- [Stored data]:
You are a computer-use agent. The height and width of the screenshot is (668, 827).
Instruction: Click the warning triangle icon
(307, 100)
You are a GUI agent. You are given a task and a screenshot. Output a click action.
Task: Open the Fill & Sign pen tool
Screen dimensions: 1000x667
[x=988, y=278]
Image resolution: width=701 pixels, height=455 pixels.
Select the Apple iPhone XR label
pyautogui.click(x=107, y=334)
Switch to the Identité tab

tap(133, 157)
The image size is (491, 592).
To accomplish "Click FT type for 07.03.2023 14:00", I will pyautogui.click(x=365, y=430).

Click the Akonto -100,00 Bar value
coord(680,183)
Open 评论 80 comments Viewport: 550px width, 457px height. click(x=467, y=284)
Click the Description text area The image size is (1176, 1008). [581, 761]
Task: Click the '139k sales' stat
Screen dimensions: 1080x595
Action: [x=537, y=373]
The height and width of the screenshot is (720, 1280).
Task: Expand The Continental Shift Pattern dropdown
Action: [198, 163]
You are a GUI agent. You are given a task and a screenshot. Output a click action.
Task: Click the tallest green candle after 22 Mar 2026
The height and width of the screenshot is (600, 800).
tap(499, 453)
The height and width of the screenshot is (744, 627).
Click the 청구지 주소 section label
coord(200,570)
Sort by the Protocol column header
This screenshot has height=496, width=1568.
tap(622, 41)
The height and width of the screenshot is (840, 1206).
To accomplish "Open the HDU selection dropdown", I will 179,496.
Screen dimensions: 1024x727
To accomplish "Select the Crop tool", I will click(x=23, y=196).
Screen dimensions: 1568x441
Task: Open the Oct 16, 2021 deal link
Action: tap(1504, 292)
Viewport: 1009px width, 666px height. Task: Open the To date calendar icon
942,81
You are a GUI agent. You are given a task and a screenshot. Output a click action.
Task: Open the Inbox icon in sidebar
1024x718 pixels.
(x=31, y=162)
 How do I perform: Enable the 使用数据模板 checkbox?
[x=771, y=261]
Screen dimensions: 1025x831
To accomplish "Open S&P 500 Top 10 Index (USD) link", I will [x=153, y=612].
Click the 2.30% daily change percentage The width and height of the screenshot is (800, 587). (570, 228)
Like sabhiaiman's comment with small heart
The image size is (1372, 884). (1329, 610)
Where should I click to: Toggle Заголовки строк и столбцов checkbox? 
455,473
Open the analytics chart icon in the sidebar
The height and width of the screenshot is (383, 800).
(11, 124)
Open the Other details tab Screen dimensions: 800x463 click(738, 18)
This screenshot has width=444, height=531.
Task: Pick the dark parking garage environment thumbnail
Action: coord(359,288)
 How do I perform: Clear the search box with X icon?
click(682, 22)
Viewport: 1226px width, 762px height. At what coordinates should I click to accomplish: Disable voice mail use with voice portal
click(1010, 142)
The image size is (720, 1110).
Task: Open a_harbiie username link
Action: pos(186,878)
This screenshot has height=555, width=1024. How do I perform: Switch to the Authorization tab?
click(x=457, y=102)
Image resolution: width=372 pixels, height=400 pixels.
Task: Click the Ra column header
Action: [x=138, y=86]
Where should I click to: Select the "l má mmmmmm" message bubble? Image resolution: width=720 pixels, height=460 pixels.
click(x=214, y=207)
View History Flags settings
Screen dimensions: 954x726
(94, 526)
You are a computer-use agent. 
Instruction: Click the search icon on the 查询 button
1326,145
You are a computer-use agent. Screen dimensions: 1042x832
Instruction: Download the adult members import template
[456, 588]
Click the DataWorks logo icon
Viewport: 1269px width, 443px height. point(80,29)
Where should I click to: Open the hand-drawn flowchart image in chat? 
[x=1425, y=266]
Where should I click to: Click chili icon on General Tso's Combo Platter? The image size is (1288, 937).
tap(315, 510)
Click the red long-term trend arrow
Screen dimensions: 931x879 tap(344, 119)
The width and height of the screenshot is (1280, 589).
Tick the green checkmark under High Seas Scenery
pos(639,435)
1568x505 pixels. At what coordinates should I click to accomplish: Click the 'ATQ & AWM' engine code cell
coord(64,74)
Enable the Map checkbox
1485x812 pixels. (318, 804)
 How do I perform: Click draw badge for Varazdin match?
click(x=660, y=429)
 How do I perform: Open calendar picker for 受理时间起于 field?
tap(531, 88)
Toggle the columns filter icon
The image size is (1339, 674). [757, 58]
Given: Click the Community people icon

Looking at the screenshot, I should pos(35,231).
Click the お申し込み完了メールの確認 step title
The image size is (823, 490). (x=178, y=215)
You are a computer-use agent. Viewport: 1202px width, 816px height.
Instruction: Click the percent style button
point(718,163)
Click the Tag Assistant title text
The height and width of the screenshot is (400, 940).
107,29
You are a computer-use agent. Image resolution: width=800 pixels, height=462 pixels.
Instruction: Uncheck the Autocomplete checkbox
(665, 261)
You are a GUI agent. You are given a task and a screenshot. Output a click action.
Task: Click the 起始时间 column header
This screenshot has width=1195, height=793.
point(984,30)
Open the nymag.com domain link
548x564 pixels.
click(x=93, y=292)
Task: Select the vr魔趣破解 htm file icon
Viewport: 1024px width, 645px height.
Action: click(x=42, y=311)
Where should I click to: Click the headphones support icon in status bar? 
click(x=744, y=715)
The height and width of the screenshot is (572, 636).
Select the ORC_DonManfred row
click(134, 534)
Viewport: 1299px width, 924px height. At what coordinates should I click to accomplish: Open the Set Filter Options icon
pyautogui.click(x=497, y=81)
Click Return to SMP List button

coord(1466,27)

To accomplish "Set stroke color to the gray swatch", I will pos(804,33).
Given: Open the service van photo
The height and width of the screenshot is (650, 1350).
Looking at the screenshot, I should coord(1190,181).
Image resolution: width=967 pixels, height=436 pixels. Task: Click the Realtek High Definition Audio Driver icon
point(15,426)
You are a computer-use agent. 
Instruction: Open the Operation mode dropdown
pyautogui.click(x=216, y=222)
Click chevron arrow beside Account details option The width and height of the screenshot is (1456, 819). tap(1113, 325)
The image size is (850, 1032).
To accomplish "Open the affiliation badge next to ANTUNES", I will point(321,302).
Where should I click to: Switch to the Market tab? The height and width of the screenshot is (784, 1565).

- [What to work on]:
Copy the data once more. Leave nothing out.

- [Response to this exercise]:
You are a computer-use agent. The height and width of the screenshot is (668, 827).
Instruction: Click the warning triangle icon
(307, 100)
You are a GUI agent. You are given a task and a screenshot. Output a click action.
Task: Open the Fill & Sign pen tool
Screen dimensions: 1000x667
[x=988, y=278]
Image resolution: width=701 pixels, height=455 pixels.
Select the Apple iPhone XR label
pyautogui.click(x=107, y=334)
Switch to the Identité tab

tap(133, 157)
The image size is (491, 592).
To accomplish "Click FT type for 07.03.2023 14:00", I will pyautogui.click(x=365, y=430).

Click the Akonto -100,00 Bar value
coord(680,183)
Open 评论 80 comments Viewport: 550px width, 457px height. click(x=467, y=284)
Click the Description text area The image size is (1176, 1008). [581, 761]
Task: Click the '139k sales' stat
Screen dimensions: 1080x595
Action: [x=537, y=373]
The height and width of the screenshot is (720, 1280).
Task: Expand The Continental Shift Pattern dropdown
Action: [198, 163]
You are a GUI agent. You are given a task and a screenshot. Output a click action.
Task: Click the tallest green candle after 22 Mar 2026
The height and width of the screenshot is (600, 800).
tap(499, 453)
The height and width of the screenshot is (744, 627).
Click the 청구지 주소 section label
coord(200,570)
Sort by the Protocol column header
This screenshot has height=496, width=1568.
tap(622, 41)
The height and width of the screenshot is (840, 1206).
To accomplish "Open the HDU selection dropdown", I will 179,496.
Screen dimensions: 1024x727
To accomplish "Select the Crop tool", I will click(x=23, y=196).
Screen dimensions: 1568x441
Task: Open the Oct 16, 2021 deal link
Action: tap(1504, 292)
Viewport: 1009px width, 666px height. Task: Open the To date calendar icon
942,81
You are a GUI agent. You are given a task and a screenshot. Output a click action.
Task: Open the Inbox icon in sidebar
1024x718 pixels.
(x=31, y=162)
 How do I perform: Enable the 使用数据模板 checkbox?
[x=771, y=261]
Screen dimensions: 1025x831
To accomplish "Open S&P 500 Top 10 Index (USD) link", I will [x=153, y=612].
Click the 2.30% daily change percentage The width and height of the screenshot is (800, 587). (570, 228)
Like sabhiaiman's comment with small heart
The image size is (1372, 884). (1329, 610)
Where should I click to: Toggle Заголовки строк и столбцов checkbox? 
455,473
Open the analytics chart icon in the sidebar
The height and width of the screenshot is (383, 800).
(11, 124)
Open the Other details tab Screen dimensions: 800x463 click(738, 18)
This screenshot has width=444, height=531.
Task: Pick the dark parking garage environment thumbnail
Action: coord(359,288)
 How do I perform: Clear the search box with X icon?
click(682, 22)
Viewport: 1226px width, 762px height. At what coordinates should I click to accomplish: Disable voice mail use with voice portal
click(1010, 142)
The image size is (720, 1110).
Task: Open a_harbiie username link
Action: pos(186,878)
This screenshot has height=555, width=1024. How do I perform: Switch to the Authorization tab?
click(x=457, y=102)
Image resolution: width=372 pixels, height=400 pixels.
Task: Click the Ra column header
Action: [x=138, y=86]
Where should I click to: Select the "l má mmmmmm" message bubble? Image resolution: width=720 pixels, height=460 pixels.
click(x=214, y=207)
View History Flags settings
Screen dimensions: 954x726
(94, 526)
You are a computer-use agent. 
Instruction: Click the search icon on the 查询 button
1326,145
You are a computer-use agent. Screen dimensions: 1042x832
Instruction: Download the adult members import template
[456, 588]
Click the DataWorks logo icon
Viewport: 1269px width, 443px height. point(80,29)
Where should I click to: Open the hand-drawn flowchart image in chat? 
[x=1425, y=266]
Where should I click to: Click chili icon on General Tso's Combo Platter? The image size is (1288, 937).
tap(315, 510)
Click the red long-term trend arrow
Screen dimensions: 931x879 tap(344, 119)
The width and height of the screenshot is (1280, 589).
Tick the green checkmark under High Seas Scenery
pos(639,435)
1568x505 pixels. At what coordinates should I click to accomplish: Click the 'ATQ & AWM' engine code cell
coord(64,74)
Enable the Map checkbox
1485x812 pixels. (318, 804)
 How do I perform: Click draw badge for Varazdin match?
click(x=660, y=429)
 How do I perform: Open calendar picker for 受理时间起于 field?
tap(531, 88)
Toggle the columns filter icon
The image size is (1339, 674). [757, 58]
Given: Click the Community people icon

Looking at the screenshot, I should pos(35,231).
Click the お申し込み完了メールの確認 step title
The image size is (823, 490). (x=178, y=215)
You are a computer-use agent. Viewport: 1202px width, 816px height.
Instruction: Click the percent style button
point(718,163)
Click the Tag Assistant title text
The height and width of the screenshot is (400, 940).
107,29
You are a computer-use agent. Image resolution: width=800 pixels, height=462 pixels.
Instruction: Uncheck the Autocomplete checkbox
(665, 261)
You are a GUI agent. You are given a task and a screenshot. Output a click action.
Task: Click the 起始时间 column header
This screenshot has width=1195, height=793.
point(984,30)
Open the nymag.com domain link
548x564 pixels.
click(x=93, y=292)
Task: Select the vr魔趣破解 htm file icon
Viewport: 1024px width, 645px height.
Action: click(x=42, y=311)
Where should I click to: Click the headphones support icon in status bar? 
click(x=744, y=715)
The height and width of the screenshot is (572, 636).
Select the ORC_DonManfred row
click(134, 534)
Viewport: 1299px width, 924px height. At what coordinates should I click to accomplish: Open the Set Filter Options icon
pyautogui.click(x=497, y=81)
Click Return to SMP List button

coord(1466,27)

To accomplish "Set stroke color to the gray swatch", I will pos(804,33).
Given: Open the service van photo
The height and width of the screenshot is (650, 1350).
Looking at the screenshot, I should coord(1190,181).
Image resolution: width=967 pixels, height=436 pixels. Task: Click the Realtek High Definition Audio Driver icon
point(15,426)
You are a computer-use agent. 
Instruction: Open the Operation mode dropdown
pyautogui.click(x=216, y=222)
Click chevron arrow beside Account details option The width and height of the screenshot is (1456, 819). tap(1113, 325)
The image size is (850, 1032).
To accomplish "Open the affiliation badge next to ANTUNES", I will point(321,302).
Where should I click to: Switch to the Market tab? The height and width of the screenshot is (784, 1565).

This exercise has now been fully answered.